Das Landesverwaltungsgericht hatte entschieden, dass Oberhof ab 1.7.2012 keinen hauptamtlichen Bürgermeister mehr haben soll, was bereits in einer ersten Reaktion von Ina Leukefeld scharf kritisiert worden war: „Es ist ein Trauerspiel, was sich derzeit hinsichtlich der Verwaltungsstrukturen abspielt. Unverständnis und Verunsicherung der Bürger sind die Folge.“ Sie forderte die Landesregierung auf, dem Einhalt zu gebieten und unterstützte den Stadtrat Oberhof in seinem Widerspruch.

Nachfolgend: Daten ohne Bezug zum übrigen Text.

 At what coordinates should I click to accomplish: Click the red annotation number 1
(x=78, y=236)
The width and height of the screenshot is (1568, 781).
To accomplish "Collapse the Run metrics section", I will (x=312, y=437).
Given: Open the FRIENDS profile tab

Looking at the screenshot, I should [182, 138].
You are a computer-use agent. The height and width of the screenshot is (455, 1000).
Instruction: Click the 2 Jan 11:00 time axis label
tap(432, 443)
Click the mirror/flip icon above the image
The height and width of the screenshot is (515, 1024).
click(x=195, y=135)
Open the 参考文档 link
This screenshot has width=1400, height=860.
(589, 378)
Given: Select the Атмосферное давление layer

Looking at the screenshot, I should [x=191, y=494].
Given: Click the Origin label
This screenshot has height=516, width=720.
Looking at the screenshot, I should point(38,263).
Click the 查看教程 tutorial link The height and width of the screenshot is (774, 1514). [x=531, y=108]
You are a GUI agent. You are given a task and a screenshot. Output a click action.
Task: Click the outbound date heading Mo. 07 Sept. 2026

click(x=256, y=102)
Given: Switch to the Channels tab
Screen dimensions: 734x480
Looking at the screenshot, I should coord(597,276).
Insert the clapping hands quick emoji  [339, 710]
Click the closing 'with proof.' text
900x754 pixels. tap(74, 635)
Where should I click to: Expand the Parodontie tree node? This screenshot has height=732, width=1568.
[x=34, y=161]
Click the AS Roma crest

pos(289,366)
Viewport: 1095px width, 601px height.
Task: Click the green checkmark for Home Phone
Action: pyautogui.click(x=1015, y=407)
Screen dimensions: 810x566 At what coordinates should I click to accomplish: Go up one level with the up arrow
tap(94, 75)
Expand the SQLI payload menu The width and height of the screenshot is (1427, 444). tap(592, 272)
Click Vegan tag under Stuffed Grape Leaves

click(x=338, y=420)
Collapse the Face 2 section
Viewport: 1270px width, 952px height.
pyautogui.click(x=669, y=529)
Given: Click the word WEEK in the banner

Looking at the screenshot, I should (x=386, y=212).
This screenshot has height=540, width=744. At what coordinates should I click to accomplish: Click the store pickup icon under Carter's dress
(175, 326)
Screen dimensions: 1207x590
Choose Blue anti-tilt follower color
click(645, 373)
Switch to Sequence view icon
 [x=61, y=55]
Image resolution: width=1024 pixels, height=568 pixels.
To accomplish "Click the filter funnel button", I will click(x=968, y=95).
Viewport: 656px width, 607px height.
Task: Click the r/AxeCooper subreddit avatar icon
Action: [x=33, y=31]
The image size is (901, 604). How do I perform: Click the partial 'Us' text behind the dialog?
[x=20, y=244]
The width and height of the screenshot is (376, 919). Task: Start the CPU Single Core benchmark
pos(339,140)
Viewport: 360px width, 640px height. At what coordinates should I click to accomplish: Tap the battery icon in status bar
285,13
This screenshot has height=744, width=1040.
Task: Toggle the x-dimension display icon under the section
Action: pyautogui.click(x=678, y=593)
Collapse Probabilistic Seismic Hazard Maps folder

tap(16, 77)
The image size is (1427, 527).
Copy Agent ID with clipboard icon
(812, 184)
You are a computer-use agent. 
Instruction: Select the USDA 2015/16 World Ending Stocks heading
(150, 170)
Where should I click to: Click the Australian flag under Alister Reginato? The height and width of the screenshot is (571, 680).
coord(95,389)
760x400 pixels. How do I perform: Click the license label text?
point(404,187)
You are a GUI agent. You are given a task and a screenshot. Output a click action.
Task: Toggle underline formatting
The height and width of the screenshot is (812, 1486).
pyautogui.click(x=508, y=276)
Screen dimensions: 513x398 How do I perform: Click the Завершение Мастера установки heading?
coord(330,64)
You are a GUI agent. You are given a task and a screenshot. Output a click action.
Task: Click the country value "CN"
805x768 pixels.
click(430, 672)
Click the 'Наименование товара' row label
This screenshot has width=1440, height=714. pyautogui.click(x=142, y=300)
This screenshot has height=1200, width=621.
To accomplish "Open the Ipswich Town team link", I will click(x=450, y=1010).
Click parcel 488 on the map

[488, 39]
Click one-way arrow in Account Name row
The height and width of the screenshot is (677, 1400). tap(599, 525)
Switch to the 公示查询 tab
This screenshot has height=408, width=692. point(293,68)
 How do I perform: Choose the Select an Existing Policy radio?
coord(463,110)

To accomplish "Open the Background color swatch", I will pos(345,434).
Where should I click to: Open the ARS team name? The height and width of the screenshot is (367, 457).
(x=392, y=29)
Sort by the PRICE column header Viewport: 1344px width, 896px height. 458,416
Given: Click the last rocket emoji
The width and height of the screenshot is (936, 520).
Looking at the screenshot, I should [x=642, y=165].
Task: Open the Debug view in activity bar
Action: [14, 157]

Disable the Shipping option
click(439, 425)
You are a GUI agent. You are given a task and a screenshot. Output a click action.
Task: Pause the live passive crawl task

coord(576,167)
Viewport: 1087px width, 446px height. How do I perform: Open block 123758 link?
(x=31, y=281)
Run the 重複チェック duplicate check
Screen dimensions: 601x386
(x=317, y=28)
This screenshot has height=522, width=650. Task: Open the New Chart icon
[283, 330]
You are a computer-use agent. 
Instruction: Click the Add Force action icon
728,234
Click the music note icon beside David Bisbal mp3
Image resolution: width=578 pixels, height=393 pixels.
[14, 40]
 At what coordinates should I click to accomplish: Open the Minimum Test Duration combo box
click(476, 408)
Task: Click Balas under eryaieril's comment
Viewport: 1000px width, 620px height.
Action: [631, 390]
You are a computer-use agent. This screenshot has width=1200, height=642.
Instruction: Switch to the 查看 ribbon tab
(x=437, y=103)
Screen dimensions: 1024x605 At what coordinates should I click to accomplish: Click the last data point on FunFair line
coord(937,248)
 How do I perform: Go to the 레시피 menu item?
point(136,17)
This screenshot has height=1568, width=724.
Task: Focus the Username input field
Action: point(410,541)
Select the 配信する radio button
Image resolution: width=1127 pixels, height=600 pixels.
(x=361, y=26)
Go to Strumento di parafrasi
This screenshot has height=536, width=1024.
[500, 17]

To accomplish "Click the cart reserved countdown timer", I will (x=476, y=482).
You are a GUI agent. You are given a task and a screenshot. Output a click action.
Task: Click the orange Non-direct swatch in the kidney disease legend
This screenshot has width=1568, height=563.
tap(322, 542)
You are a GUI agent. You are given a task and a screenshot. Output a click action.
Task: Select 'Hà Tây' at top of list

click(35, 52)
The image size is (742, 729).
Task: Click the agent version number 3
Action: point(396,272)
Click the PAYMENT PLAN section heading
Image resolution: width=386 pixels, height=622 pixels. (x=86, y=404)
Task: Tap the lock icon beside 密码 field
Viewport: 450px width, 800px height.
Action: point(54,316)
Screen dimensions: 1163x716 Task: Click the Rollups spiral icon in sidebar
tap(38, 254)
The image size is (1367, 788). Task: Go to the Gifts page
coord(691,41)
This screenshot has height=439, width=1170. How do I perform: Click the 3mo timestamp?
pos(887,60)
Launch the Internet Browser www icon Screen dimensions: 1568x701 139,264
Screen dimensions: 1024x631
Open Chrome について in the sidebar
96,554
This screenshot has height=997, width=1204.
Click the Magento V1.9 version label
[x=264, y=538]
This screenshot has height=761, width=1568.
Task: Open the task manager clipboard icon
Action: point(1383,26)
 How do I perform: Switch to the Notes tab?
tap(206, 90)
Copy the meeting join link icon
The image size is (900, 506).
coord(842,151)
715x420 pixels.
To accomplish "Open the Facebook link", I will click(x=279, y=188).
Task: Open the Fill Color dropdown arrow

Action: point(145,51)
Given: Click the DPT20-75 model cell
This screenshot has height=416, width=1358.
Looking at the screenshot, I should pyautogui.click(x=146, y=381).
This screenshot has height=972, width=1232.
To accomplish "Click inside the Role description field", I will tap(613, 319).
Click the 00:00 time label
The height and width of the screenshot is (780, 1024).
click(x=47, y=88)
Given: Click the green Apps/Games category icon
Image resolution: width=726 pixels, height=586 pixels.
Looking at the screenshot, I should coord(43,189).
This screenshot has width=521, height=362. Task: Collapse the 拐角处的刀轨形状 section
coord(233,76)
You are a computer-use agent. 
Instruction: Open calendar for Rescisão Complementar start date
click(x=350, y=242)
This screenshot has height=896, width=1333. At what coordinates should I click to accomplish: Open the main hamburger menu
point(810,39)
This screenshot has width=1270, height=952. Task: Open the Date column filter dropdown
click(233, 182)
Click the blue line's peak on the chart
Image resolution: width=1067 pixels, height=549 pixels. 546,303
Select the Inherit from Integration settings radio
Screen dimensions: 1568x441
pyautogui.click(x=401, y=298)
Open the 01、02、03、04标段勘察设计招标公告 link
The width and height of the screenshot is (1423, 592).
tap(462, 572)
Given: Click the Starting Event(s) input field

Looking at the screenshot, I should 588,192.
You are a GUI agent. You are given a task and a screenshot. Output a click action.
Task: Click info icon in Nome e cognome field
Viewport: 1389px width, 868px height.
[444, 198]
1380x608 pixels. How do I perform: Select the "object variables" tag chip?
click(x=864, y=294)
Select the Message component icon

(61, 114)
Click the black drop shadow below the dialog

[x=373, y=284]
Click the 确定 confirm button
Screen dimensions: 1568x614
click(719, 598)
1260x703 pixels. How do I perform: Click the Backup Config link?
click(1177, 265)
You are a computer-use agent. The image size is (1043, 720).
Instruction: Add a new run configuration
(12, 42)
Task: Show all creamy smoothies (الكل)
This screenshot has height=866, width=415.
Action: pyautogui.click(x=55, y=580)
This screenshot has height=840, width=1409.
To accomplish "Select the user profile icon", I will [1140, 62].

Der Staatssekretär im Innenministerium hatte auf Nachfrage der LINKEN bestätigt, dass zwar gemäß § 28 Abs. 2 der Thüringer Kommunalordnung der Bürgermeister in Gemeinden mit weniger als 3.000 Einwohnern Ehrenbeamter ist, aber dass von diesem Grundsatz abgewichen werden könne. Dies sei der Fall, wenn ein begründeter Einzelfall vorliegt, um etwaigen Besonderheiten in den örtlichen Gegebenheiten Rechnung tragen zu können. Wenn Oberhof nur noch einen ehrenamtlichen Bürgermeister hätte, dann müsse nach § 33 der Kommunalordnung ein so genannter geschäftsleitender Beamter eingestellt werden, der die Verwaltung führt. Auf die Frage, welche finanziellen Effekte sich ergeben, wenn die Stadt Oberhof keinen hauptamtlichen Bürgermeister mehr hat, aber dafür einen geschäftsleitenden Beamten, der in der gleichen Besoldungsgruppe ist wie der jetzige Bürgermeister, antwortete Staatssekretär Rieder: „Die Frage ist hypothetisch. Warten wir, bis es soweit ist.“ Dazu Ina Leukefeld: „Ein Abbau von Demokratie ist es in jedem Fall, denn der Bürgermeister wird direkt gewählt.“ Die Landesregierung lasse zu, dass Oberhof und andere Gemeinden - wie auch Benshausen – „zur Manövriermasse werden und damit wesentliche strukturpolitische Entwicklungschancen vertan werden“. Sie bekräftigte die LINKE Forderung nach Rahmenbedingungen und Handlungsgrundsätzen für eine Gebietsreform im Sinne des Landesentwicklungsprogramms und des Südthüringer Regionalentwicklungsprogramms.